# **Dialogue Summarization**
# **This Notebook is created by: [mahdi khoshmaram](https://github.com/mahdi-khoshmaram)** 🤗

In this note book, I try to give various formats of text to the `T5` model to see how prompt engneering can improve the Summarization performance! This what I am going to do:

1. Summarize `Dialogue` without Prompt Engineering
2. Summarize `Dialogue` with an Instruction Prompt
    - Zero Shot Inference
    - One Shot Inference
    - few Shot Inference

##**0-Instal libraries**
**Note:** I run this notebook on Google Colab. If you're using it on Jupyter Notebook, you need to install the `torch` and `transformers` libraries. Use the following commands:

1.***Transformers:***
- `pip install transformers`


2.***Pytorch:***
- ***Windows-cpu:*** `pip3 install torch torchvision torchaudio`
- ***pytorch-Linux-cpu:*** `pip3 install torch torchvision torchaudio --index-url https://download.pytorch.org/whl/cpu`
-***pytorch-Windows-cuda12.4:*** `pip3 install torch torchvision torchaudio --index-url https://download.pytorch.org/whl/cu124`
-***pytorch-Linux-cuda12.4:*** `pip3 install torch torchvision torchaudio`

In [4]:
%pip install datasets --quiet

##**1-Load libraries**

In [5]:
from datasets import load_dataset
from transformers import AutoTokenizer, AutoModelForSeq2SeqLM, GenerationConfig

##**2-Dataset**
I am using `knkarthick/dialogsum` dataset from huggingface.

In [6]:
hf_dataset_name = "knkarthick/dialogsum"
dataset = load_dataset(hf_dataset_name, split=None)

The secret `HF_TOKEN` does not exist in your Colab secrets.
To authenticate with the Hugging Face Hub, create a token in your settings tab (https://huggingface.co/settings/tokens), set it as secret in your Google Colab and restart your session.
You will be able to reuse this secret in all of your notebooks.
Please note that authentication is recommended but still optional to access public models or datasets.


README.md:   0%|          | 0.00/4.65k [00:00<?, ?B/s]

train.csv:   0%|          | 0.00/11.3M [00:00<?, ?B/s]

validation.csv:   0%|          | 0.00/442k [00:00<?, ?B/s]

test.csv:   0%|          | 0.00/1.35M [00:00<?, ?B/s]

Generating train split:   0%|          | 0/12460 [00:00<?, ? examples/s]

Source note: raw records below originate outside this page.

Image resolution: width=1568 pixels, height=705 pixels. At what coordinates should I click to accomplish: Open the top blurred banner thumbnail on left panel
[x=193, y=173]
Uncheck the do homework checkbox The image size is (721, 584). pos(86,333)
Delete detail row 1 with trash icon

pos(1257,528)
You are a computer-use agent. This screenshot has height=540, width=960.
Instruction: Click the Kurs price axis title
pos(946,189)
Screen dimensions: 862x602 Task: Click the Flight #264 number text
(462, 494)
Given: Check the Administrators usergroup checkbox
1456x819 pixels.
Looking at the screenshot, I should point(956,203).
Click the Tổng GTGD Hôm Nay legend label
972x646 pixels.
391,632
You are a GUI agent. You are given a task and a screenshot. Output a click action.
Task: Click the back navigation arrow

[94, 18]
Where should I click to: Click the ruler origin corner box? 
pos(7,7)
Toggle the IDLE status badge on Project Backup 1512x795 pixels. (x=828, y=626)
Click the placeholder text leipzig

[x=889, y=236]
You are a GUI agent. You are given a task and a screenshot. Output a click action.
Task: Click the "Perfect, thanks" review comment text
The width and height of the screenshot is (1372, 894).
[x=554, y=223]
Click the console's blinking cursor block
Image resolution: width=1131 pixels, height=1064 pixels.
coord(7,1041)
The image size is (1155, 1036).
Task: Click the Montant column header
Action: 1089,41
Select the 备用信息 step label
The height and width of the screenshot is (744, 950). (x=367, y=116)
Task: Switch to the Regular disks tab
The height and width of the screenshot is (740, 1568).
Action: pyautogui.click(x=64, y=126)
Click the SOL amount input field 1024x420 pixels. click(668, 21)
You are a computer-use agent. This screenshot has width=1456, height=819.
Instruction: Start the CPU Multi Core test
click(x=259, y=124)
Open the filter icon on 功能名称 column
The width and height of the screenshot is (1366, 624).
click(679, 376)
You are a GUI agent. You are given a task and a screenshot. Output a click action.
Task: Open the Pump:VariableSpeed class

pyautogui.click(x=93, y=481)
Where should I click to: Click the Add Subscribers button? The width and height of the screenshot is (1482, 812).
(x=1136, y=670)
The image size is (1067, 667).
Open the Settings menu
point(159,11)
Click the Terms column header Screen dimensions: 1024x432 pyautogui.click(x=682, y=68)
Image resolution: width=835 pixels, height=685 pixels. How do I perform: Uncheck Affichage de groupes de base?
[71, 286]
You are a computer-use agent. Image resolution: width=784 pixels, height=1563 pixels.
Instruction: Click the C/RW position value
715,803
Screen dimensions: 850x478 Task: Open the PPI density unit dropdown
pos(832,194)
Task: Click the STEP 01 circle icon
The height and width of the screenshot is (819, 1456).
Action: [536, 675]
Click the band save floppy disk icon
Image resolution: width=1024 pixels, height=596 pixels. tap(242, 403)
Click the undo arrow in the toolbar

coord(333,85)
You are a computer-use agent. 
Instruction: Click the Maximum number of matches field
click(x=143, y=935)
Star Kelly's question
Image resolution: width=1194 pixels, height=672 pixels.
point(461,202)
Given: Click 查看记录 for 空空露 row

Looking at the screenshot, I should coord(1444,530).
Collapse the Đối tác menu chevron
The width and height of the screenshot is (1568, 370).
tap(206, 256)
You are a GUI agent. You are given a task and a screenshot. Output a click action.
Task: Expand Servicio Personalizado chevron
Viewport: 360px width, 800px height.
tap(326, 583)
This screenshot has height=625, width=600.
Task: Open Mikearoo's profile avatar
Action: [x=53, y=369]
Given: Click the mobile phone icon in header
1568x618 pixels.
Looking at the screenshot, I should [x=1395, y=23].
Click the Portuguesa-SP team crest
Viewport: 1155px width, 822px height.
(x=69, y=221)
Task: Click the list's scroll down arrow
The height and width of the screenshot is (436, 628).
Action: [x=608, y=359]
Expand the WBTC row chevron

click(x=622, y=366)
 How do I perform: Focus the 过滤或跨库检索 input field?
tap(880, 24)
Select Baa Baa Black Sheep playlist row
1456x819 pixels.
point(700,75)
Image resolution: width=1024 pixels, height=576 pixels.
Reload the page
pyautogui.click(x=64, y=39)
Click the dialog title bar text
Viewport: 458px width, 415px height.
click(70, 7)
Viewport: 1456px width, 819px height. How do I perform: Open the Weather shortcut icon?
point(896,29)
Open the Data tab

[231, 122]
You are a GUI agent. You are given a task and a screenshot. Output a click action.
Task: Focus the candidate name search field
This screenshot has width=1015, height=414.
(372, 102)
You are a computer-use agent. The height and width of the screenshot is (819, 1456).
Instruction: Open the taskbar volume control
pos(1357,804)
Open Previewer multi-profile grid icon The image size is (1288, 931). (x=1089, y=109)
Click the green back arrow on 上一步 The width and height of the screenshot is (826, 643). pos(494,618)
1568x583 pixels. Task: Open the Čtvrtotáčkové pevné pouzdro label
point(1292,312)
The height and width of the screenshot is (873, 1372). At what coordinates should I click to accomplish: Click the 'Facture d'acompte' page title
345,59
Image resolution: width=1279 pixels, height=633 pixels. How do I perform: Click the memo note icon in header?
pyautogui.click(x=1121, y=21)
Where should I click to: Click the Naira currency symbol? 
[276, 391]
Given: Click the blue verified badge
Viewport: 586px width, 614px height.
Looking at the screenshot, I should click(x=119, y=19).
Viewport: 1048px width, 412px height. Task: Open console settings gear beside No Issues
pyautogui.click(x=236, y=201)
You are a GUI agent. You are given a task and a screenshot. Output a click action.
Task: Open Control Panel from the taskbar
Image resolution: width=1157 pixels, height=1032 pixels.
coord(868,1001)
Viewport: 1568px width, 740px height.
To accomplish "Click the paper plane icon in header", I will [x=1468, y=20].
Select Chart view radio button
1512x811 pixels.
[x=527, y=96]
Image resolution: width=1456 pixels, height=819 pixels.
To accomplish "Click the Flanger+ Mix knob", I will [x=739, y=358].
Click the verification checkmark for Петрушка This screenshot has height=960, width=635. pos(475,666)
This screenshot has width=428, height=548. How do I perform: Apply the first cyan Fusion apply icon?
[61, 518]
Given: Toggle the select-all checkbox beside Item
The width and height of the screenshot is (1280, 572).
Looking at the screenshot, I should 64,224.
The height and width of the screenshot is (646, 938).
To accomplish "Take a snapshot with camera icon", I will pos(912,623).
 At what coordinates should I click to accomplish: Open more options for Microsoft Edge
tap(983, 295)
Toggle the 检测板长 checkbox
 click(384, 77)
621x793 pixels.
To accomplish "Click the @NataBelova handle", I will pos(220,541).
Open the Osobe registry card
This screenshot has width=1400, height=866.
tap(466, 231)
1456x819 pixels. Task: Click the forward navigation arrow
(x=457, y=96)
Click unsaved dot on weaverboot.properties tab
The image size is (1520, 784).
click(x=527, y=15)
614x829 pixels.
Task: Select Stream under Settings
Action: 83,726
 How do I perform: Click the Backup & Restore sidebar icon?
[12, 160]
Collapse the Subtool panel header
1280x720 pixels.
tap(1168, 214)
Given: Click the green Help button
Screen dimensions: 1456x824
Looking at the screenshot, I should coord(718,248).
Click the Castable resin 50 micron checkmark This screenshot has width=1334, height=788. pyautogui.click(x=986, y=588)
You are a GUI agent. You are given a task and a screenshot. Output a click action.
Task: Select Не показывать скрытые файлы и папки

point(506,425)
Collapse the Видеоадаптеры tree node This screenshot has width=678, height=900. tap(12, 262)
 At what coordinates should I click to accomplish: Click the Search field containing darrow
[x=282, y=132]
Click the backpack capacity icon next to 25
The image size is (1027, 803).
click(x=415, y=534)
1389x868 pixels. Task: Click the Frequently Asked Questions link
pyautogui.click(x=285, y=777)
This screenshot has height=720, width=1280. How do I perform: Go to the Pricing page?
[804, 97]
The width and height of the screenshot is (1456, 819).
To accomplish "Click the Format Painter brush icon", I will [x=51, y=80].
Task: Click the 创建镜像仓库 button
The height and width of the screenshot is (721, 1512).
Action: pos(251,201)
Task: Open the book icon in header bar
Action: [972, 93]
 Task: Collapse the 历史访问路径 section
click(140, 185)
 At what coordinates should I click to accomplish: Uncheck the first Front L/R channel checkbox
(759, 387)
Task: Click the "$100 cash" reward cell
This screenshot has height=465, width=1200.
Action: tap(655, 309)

Generating validation split:   0%|          | 0/500 [00:00<?, ? examples/s]

Generating test split:   0%|          | 0/1500 [00:00<?, ? examples/s]

Get information about dataset:

In [7]:
# Dataset Inspection
for split in dataset.keys():
    print(f"{split}: {len(dataset[split])} rows")

train: 12460 rows
validation: 500 rows
test: 1500 rows


In [9]:
# print two examples of dataset
indices = [20,400]

dashLine = ''.join(['-' for j in range(100)])

for num, index in enumerate(indices):
    print(dashLine)
    print(f"Example {num+1}")
    print(dashLine)
    print("dialogue:")
    print(dataset['test'][index]['dialogue'])
    print(dashLine)
    print("summary:")
    print(dataset['test'][index]['summary'])
    print(dashLine)

----------------------------------------------------------------------------------------------------
Example 1
----------------------------------------------------------------------------------------------------
dialogue:
#Person1#: What's wrong with you? Why are you scratching so much?
#Person2#: I feel itchy! I can't stand it anymore! I think I may be coming down with something. I feel lightheaded and weak.
#Person1#: Let me have a look. Whoa! Get away from me!
#Person2#: What's wrong?
#Person1#: I think you have chicken pox! You are contagious! Get away! Don't breathe on me!
#Person2#: Maybe it's just a rash or an allergy! We can't be sure until I see a doctor.
#Person1#: Well in the meantime you are a biohazard! I didn't get it when I was a kid and I've heard that you can even die if you get it as an adult!
#Person2#: Are you serious? You always blow things out of proportion. In any case, I think I'll go take an oatmeal bath.
--------------------------------------------------------

## **3-Set Model**
I am using `T5`, an **ecncoder-decoder** model, suitable for text summarization.

In [24]:
model_name = 'google/flan-t5-base'
tokenizer = AutoTokenizer.from_pretrained(model_name, use_fast=True)
model = AutoModelForSeq2SeqLM.from_pretrained(model_name)
generation_config = GenerationConfig(max_new_tokens=50, do_sample=True, temperature=1)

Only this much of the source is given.